» **WHAT YOU NEED TO DO**: Give back each line of the listing below that contains the string "agent".

*** RECORDS PROVIDED Section Begins ***

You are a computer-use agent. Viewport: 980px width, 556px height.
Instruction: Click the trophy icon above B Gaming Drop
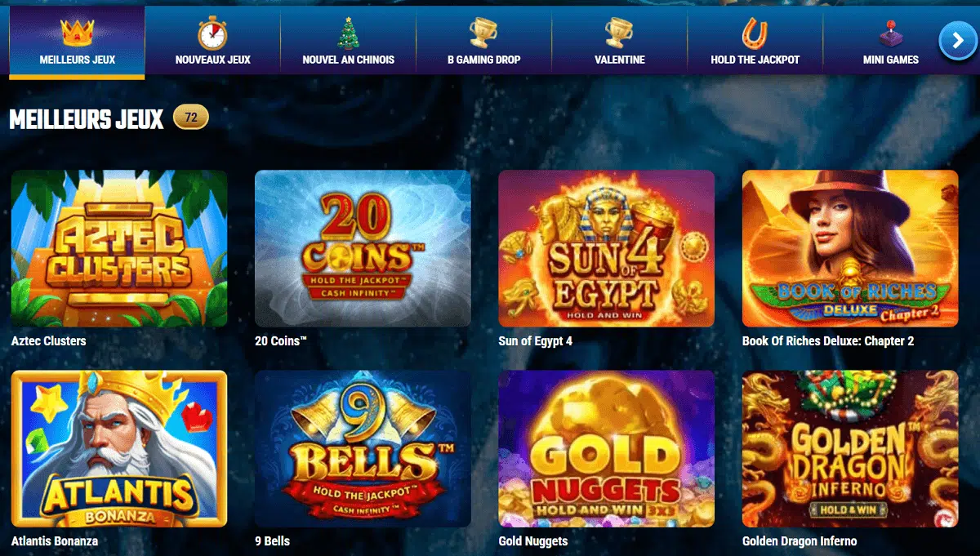(483, 33)
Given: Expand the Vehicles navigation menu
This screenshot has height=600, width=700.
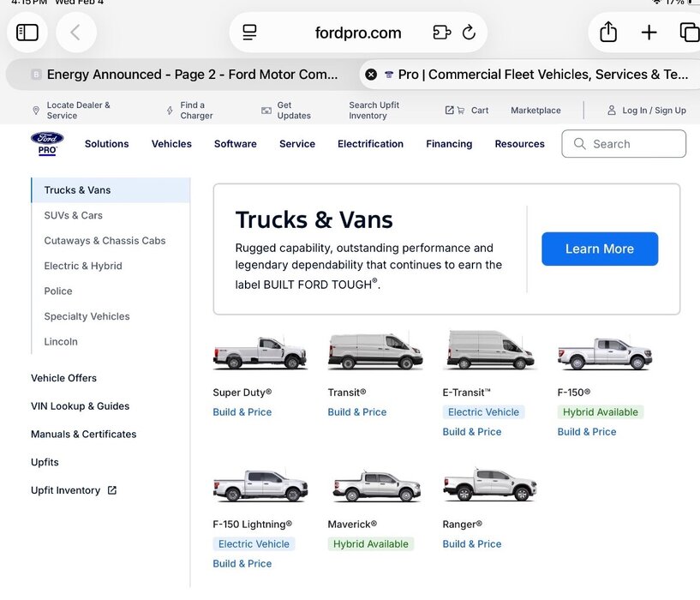Looking at the screenshot, I should 171,144.
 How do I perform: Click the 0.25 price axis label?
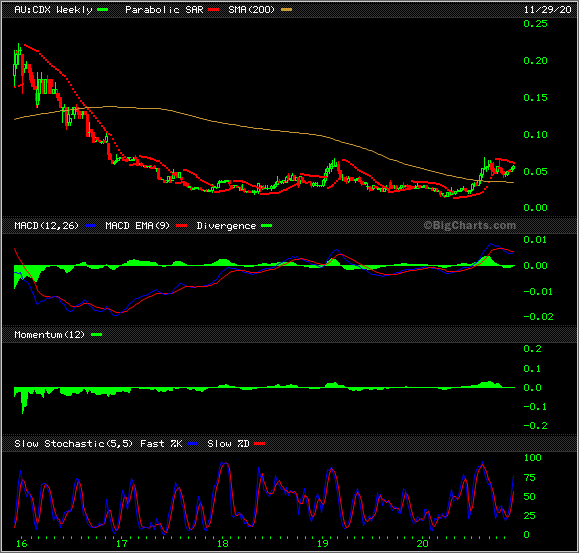point(535,24)
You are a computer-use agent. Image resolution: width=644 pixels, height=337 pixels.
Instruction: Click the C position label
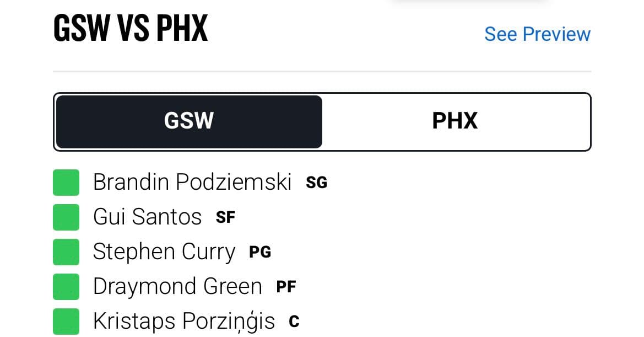point(294,322)
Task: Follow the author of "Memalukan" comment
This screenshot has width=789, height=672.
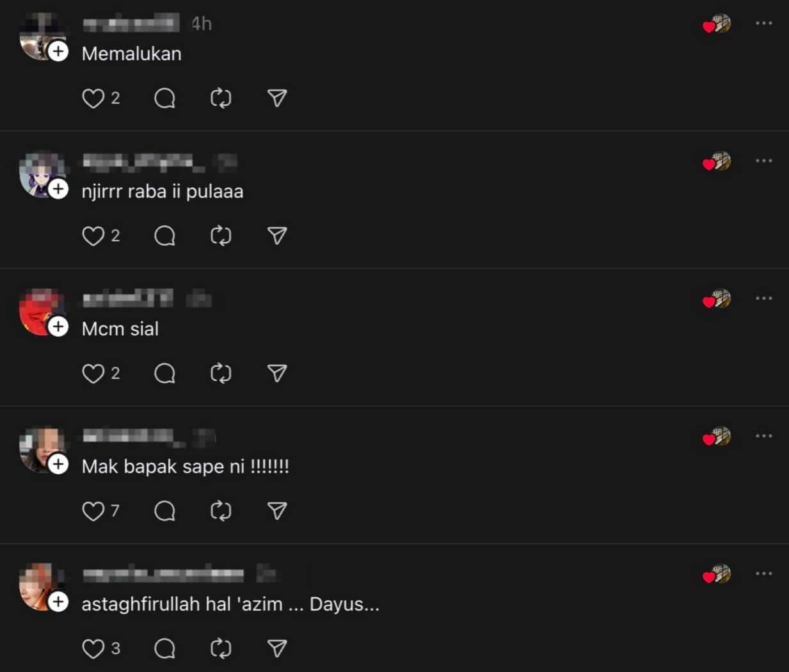Action: 58,52
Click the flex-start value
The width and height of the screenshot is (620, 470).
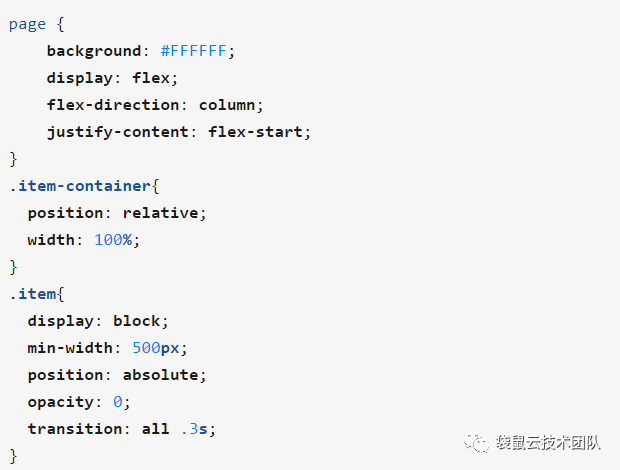[255, 132]
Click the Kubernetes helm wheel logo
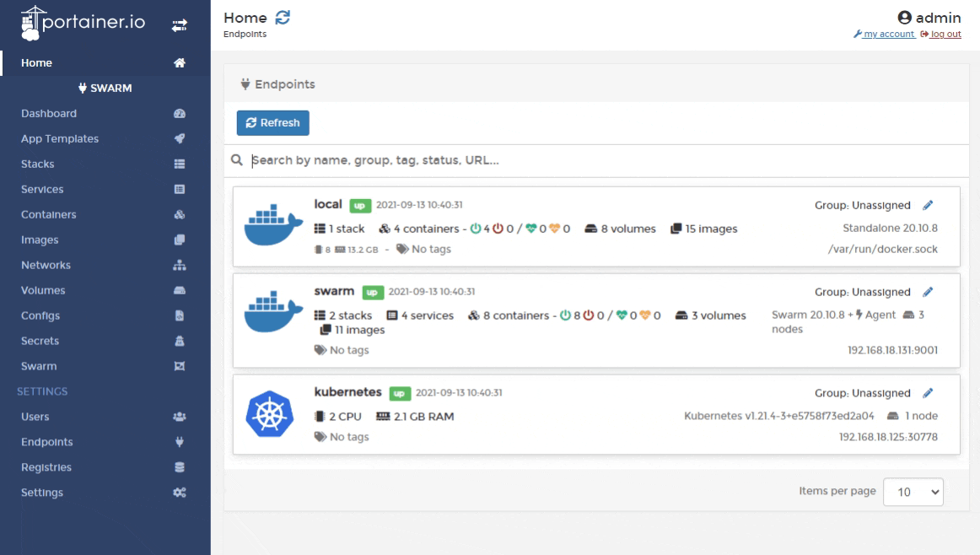 (x=267, y=415)
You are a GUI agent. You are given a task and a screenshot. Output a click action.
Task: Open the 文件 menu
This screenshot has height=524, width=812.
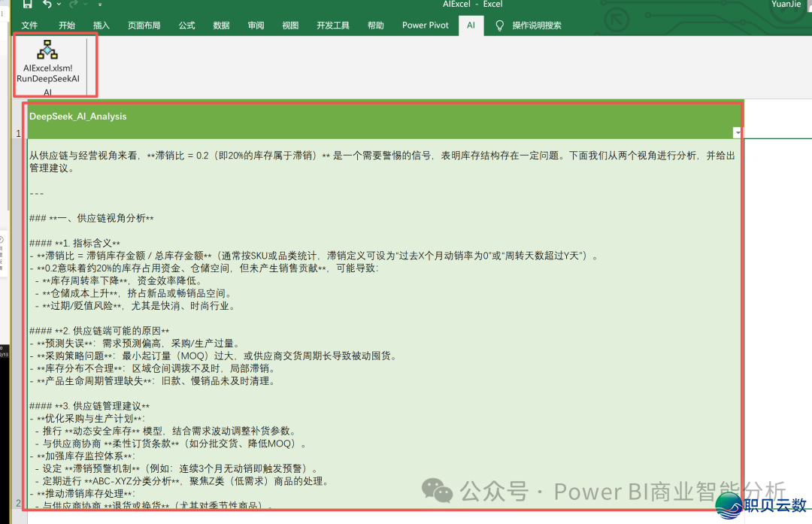[30, 25]
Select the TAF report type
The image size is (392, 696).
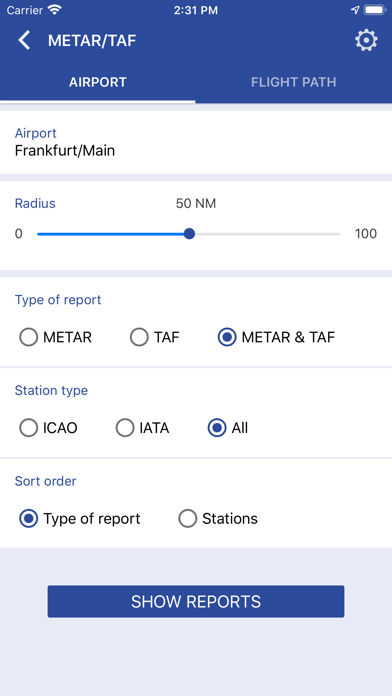tap(154, 338)
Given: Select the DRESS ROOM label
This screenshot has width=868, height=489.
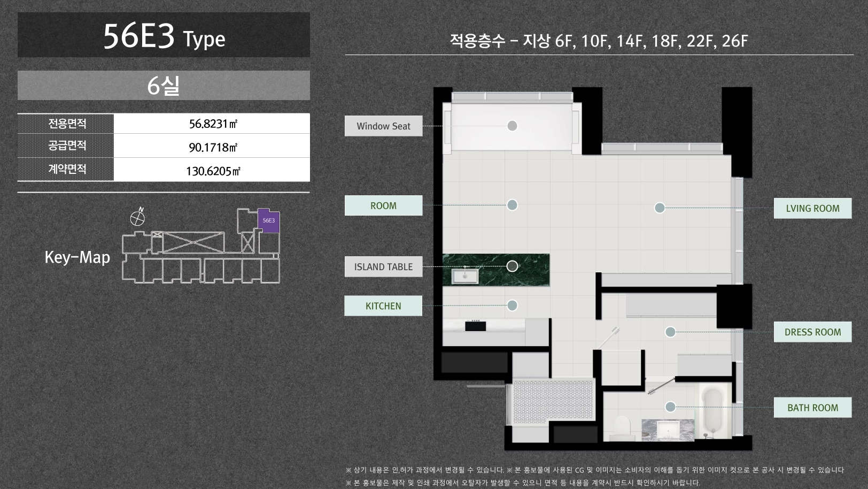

*** RECORDS PROVIDED Section Ends ***

» **EXERCISE SOLUTION**:
You are a computer-use agent. Viewport: 980px width, 556px height.
You are a computer-use agent. Image resolution: width=644 pixels, height=337 pixels.
You are a GUI agent. You are given a task and a screenshot. Output a click action.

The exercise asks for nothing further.